Secure boot? MS cutting out most other OSs

I always hope that manjaro signs the boot manager and kernel in the software source, and then publishes the public key as a software package in the software source. Finally, the user can import the public key in the BIOS, and the secure boot can be enabled.

However, some developers replied that because of the nvidia driver, you need to turn off secure boot, but I think even after signing the boot manager and kernel, you can still turn off secure boot in the BIOS, and users who do not use NVIDIA drivers can still choose to enable it. Safe booting can obviously improve system security and ease of use. It is obviously a troublesome and repetitive thing for users to sign the kernel and boot manager by themselves.

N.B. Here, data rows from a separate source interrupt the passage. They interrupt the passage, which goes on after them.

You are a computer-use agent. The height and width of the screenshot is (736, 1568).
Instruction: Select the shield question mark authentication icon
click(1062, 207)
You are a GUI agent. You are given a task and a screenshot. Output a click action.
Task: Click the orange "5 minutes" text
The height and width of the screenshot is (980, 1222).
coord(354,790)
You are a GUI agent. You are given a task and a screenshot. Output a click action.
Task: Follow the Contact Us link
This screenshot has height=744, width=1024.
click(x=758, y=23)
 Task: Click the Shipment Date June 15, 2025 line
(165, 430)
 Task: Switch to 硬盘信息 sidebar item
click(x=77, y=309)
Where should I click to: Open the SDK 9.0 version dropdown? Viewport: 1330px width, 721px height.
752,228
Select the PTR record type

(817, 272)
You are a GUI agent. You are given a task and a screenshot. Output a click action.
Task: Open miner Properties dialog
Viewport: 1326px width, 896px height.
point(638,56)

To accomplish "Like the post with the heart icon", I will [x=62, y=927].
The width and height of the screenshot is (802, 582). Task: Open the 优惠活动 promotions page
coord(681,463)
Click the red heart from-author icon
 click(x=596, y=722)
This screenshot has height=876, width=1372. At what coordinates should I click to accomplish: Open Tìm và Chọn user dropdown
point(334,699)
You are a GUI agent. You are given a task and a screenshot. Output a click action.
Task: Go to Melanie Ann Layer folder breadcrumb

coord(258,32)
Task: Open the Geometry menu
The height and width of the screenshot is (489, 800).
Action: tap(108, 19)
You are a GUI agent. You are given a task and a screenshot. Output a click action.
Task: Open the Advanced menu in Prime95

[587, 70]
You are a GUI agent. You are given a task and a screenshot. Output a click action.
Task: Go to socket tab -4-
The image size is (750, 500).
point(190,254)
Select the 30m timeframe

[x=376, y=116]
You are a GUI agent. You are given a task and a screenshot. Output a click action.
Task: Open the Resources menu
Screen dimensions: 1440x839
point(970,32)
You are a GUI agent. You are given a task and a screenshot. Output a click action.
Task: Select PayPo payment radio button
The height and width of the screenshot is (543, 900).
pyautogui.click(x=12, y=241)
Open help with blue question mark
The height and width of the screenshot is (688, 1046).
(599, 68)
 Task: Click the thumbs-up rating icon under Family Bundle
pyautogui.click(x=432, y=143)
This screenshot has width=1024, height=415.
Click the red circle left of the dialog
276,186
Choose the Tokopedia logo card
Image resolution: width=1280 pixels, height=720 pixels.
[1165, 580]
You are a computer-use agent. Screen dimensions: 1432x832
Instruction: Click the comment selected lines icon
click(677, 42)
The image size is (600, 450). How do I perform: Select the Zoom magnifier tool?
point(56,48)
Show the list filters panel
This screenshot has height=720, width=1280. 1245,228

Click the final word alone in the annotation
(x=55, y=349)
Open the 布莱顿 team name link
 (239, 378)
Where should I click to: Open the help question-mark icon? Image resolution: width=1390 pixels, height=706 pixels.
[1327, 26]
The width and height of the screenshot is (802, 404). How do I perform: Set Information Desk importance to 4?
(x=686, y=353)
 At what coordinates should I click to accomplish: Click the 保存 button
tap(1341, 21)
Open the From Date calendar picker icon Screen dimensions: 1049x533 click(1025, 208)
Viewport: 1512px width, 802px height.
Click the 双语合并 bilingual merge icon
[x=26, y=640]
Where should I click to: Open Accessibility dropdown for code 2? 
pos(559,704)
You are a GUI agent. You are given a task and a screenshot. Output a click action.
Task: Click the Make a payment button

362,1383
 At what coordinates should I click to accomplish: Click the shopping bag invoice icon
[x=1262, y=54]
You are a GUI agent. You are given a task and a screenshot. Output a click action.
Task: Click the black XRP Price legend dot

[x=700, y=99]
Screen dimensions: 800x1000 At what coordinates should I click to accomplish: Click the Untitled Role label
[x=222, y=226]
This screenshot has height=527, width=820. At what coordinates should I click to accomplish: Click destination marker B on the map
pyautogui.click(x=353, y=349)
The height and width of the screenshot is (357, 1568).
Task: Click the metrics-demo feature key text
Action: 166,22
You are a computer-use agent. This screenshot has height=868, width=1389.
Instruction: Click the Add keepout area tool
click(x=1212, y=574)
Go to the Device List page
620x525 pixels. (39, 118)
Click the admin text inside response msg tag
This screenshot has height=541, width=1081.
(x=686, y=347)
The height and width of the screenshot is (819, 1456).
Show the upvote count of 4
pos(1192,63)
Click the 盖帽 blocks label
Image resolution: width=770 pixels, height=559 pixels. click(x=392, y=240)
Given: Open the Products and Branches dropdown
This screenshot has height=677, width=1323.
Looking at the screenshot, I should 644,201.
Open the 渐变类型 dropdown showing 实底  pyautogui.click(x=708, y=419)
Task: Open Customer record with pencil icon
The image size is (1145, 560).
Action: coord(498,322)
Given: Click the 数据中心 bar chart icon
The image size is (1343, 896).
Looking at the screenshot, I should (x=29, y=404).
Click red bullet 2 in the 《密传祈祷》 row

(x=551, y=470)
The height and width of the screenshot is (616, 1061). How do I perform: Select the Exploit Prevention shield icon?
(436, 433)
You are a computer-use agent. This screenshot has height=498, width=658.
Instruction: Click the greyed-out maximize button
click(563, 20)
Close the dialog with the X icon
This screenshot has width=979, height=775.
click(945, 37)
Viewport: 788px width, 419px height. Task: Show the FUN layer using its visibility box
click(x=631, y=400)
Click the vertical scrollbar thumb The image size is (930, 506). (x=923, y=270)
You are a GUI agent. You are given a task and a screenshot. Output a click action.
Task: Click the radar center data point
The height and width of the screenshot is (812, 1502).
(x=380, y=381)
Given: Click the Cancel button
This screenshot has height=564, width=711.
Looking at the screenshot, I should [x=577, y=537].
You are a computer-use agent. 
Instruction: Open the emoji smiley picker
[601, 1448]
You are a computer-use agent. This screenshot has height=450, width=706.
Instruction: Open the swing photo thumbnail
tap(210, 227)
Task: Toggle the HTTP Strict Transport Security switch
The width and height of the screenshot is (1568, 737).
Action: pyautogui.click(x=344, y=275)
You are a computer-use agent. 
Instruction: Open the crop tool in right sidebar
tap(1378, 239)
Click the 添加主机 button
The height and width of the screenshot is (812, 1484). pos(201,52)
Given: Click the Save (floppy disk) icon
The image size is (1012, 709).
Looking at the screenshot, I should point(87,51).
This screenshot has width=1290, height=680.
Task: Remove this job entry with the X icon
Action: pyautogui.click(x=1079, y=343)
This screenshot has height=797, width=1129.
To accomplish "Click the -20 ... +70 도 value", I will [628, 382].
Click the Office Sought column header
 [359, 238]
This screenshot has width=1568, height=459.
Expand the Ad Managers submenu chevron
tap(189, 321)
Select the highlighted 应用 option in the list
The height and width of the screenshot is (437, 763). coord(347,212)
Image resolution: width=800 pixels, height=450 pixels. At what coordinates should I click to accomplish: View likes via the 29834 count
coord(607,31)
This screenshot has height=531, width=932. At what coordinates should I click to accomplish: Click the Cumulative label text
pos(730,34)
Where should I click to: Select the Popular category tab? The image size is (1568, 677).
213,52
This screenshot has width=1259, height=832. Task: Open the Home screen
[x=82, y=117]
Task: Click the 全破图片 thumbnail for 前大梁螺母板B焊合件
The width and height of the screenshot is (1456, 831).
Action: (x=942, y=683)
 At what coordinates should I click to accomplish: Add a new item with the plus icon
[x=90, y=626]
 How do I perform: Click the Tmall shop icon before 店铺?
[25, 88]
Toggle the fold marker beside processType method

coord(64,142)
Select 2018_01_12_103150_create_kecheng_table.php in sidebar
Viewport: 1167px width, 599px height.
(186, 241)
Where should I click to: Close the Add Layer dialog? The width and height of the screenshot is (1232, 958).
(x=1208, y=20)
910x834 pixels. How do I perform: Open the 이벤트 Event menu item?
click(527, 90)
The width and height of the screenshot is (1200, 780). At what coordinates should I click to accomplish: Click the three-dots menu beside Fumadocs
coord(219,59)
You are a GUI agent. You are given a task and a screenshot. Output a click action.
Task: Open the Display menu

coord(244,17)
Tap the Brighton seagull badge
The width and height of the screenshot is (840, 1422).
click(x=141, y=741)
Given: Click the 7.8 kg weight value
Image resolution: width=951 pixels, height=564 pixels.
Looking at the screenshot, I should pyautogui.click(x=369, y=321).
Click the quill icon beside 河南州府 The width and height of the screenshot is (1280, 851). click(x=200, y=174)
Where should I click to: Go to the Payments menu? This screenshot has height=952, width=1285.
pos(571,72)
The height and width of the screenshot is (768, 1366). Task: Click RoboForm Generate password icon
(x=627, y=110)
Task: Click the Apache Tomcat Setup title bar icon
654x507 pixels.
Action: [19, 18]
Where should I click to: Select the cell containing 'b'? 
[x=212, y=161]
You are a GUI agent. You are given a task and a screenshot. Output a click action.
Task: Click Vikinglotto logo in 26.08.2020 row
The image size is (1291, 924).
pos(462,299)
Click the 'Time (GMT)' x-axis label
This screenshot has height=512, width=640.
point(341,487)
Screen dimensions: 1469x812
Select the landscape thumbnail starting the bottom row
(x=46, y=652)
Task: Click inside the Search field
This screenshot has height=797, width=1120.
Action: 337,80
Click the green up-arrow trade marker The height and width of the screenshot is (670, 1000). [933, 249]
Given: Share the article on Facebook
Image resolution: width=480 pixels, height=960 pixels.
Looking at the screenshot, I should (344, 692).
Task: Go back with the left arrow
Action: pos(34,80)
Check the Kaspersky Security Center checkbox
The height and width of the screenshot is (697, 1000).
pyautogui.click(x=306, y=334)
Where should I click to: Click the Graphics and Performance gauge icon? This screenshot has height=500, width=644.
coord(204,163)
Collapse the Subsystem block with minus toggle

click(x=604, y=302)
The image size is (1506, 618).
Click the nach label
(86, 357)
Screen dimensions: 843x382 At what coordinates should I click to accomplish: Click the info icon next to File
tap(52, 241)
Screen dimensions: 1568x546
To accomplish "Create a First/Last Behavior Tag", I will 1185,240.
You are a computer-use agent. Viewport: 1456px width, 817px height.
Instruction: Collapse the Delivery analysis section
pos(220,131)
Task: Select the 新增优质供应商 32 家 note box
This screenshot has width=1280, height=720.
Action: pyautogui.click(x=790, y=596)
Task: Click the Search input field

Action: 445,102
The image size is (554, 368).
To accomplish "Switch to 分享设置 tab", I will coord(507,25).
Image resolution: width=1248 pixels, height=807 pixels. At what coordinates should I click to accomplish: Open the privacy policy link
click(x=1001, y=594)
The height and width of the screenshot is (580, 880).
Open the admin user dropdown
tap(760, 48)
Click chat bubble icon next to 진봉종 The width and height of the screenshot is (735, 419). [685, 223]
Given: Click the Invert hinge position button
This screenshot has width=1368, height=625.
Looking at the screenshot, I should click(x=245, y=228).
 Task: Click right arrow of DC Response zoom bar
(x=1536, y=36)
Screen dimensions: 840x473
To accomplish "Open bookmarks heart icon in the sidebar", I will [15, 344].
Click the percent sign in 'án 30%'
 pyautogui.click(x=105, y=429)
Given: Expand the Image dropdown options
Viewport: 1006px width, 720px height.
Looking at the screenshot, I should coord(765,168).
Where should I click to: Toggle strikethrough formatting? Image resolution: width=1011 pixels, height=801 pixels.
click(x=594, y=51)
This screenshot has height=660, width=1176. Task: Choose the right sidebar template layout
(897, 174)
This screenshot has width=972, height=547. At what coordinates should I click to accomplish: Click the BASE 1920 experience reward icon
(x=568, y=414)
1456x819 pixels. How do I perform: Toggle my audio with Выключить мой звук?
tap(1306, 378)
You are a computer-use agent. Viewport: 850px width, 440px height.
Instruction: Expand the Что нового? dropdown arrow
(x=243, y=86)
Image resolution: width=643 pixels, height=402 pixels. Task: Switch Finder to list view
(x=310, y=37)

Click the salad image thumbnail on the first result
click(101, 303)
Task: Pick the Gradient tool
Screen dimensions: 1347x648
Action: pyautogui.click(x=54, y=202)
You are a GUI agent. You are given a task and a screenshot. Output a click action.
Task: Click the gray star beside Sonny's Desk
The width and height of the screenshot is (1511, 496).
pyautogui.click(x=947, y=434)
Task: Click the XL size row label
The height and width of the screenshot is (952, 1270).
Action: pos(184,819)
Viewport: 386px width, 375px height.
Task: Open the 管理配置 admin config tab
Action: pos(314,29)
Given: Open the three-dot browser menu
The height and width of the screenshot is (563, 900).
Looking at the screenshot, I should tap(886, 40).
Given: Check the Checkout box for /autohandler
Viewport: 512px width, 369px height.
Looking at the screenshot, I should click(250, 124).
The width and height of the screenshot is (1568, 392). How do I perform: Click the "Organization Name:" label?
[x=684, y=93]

And if the kernel and boot manager are automatically signed when the software package is compiled and the private key is unchanged, it seems that you only need to import the public key into the BIOS once.

I wonder what arch distro will be the first to bring secure boot. I periodically check the forums as i’m waiting for this achievement. Secure boot is simply great. Hope M$ pushes everyone, and users will profit.

Linux distributions can sign the kernel and boot loader themselves, even if they don’t use Microsoft’s key to sign the kernel and boot loader. Users only need to import the public key once for the secure startup to work. If the Linux distribution doesn’t sign the kernel and boot loader, To use Secure boot, users have to sign the kernel and boot loader themselves.